Text segment =>
DENVER (CBS4) - The blowout of Gold King Mine into the Animas River has created controversy, harsh feelings, and a lot of questions. CBS4's Jeff Todd has covered the story since it began, so he answered some of the big questions in an effort to provide you with basic information on the many issues.

So we know there was a spill -- how did it happen?

Todd: Yes, on Wednesday Aug. 5 four Environmental Protection Agency employees were working with a contractor to clean up an area around the North Fork of Cement Creek north of Silverton very close to the ski area. The EPA has told us the crew was poking around and testing the area when what was believed to be a dam was punctured. The area ended up just being loose dirt and gave way very easily. Sunday the EPA finally announced three million gallons of mine waste made its way into the river. The river continued pouring out about 10,000 to 15,000 gallons a day, until Saturday when retention ponds were built.

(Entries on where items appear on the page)
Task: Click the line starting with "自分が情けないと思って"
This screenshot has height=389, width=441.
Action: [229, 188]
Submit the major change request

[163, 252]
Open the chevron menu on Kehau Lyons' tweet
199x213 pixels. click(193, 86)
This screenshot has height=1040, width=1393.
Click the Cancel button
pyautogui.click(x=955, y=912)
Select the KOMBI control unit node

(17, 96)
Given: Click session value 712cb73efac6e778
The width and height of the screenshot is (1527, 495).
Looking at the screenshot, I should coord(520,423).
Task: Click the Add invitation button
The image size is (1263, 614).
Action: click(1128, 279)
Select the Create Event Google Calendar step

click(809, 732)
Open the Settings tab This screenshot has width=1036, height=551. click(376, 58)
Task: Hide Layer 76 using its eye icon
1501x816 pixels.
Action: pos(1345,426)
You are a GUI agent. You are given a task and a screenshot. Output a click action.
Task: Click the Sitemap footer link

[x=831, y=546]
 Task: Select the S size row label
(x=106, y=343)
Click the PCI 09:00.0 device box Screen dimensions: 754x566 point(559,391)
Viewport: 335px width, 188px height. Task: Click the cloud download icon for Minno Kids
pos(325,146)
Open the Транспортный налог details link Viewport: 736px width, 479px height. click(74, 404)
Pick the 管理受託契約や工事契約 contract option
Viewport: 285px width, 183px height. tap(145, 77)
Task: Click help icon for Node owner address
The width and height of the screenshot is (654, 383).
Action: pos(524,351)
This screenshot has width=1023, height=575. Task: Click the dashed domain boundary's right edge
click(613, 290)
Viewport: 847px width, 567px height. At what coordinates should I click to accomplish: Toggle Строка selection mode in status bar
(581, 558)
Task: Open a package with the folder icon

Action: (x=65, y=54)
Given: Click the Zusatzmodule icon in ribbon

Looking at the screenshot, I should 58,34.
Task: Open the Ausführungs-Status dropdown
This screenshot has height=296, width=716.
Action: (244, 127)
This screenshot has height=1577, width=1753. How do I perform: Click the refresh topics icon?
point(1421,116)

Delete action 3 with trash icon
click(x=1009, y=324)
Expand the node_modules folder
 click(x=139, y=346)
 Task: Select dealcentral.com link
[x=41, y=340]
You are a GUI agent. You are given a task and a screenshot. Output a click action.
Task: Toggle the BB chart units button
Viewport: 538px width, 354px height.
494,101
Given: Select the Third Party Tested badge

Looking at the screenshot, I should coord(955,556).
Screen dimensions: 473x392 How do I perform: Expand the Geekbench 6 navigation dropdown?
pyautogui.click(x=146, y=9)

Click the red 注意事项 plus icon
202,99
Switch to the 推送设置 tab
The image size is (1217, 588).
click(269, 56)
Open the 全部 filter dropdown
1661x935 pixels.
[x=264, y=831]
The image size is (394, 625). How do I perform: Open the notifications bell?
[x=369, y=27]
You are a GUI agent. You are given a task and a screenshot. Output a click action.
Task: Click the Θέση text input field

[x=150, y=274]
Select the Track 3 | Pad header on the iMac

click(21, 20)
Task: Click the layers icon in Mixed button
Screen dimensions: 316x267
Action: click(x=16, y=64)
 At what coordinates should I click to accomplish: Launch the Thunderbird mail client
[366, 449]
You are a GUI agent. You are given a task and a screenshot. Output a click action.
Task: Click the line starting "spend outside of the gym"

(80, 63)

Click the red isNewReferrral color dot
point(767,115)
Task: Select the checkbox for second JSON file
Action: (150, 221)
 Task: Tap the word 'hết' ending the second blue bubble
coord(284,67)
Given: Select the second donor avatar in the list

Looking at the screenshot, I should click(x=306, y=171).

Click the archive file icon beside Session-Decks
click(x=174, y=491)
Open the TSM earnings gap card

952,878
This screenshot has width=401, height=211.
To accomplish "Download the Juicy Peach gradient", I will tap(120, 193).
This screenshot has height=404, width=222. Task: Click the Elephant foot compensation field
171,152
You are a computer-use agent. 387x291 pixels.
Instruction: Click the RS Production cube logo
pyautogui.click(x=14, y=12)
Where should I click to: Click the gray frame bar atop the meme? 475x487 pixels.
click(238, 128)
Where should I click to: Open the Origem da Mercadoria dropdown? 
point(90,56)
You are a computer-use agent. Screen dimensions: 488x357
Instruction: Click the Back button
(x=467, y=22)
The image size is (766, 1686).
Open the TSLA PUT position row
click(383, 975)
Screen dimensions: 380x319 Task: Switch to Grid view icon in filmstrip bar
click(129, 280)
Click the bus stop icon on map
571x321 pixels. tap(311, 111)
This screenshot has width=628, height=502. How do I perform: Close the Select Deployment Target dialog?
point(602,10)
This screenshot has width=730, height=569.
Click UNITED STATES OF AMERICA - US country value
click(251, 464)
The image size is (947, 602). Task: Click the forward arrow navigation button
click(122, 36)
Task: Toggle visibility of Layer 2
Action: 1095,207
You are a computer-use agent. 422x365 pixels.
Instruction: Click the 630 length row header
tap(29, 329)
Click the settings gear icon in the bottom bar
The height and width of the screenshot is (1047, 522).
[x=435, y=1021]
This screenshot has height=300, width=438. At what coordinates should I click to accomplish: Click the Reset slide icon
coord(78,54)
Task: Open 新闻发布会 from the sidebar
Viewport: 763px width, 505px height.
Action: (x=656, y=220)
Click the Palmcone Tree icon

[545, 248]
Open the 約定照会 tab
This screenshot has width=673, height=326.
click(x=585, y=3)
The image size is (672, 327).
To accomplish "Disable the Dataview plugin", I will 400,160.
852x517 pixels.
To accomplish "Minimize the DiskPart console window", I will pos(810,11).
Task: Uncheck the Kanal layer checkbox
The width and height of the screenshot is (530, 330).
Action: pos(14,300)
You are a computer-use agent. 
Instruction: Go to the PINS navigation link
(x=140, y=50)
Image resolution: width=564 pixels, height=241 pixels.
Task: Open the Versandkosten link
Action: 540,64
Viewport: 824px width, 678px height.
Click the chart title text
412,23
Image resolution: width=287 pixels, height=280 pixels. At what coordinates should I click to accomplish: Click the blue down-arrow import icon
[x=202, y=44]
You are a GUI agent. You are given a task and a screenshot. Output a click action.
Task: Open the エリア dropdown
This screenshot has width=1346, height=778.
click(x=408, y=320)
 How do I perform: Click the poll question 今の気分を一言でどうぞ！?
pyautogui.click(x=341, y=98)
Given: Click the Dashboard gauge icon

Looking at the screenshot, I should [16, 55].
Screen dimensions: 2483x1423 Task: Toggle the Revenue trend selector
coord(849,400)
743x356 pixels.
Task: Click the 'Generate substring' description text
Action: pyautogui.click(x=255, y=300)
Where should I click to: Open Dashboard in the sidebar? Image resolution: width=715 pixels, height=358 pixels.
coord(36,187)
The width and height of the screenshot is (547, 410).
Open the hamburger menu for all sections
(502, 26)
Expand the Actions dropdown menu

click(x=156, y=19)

Exercise details => According to the Gold King Mine report, how much mine waste did the EPA announce had gone into the river?

Exercise result => Three million gallons.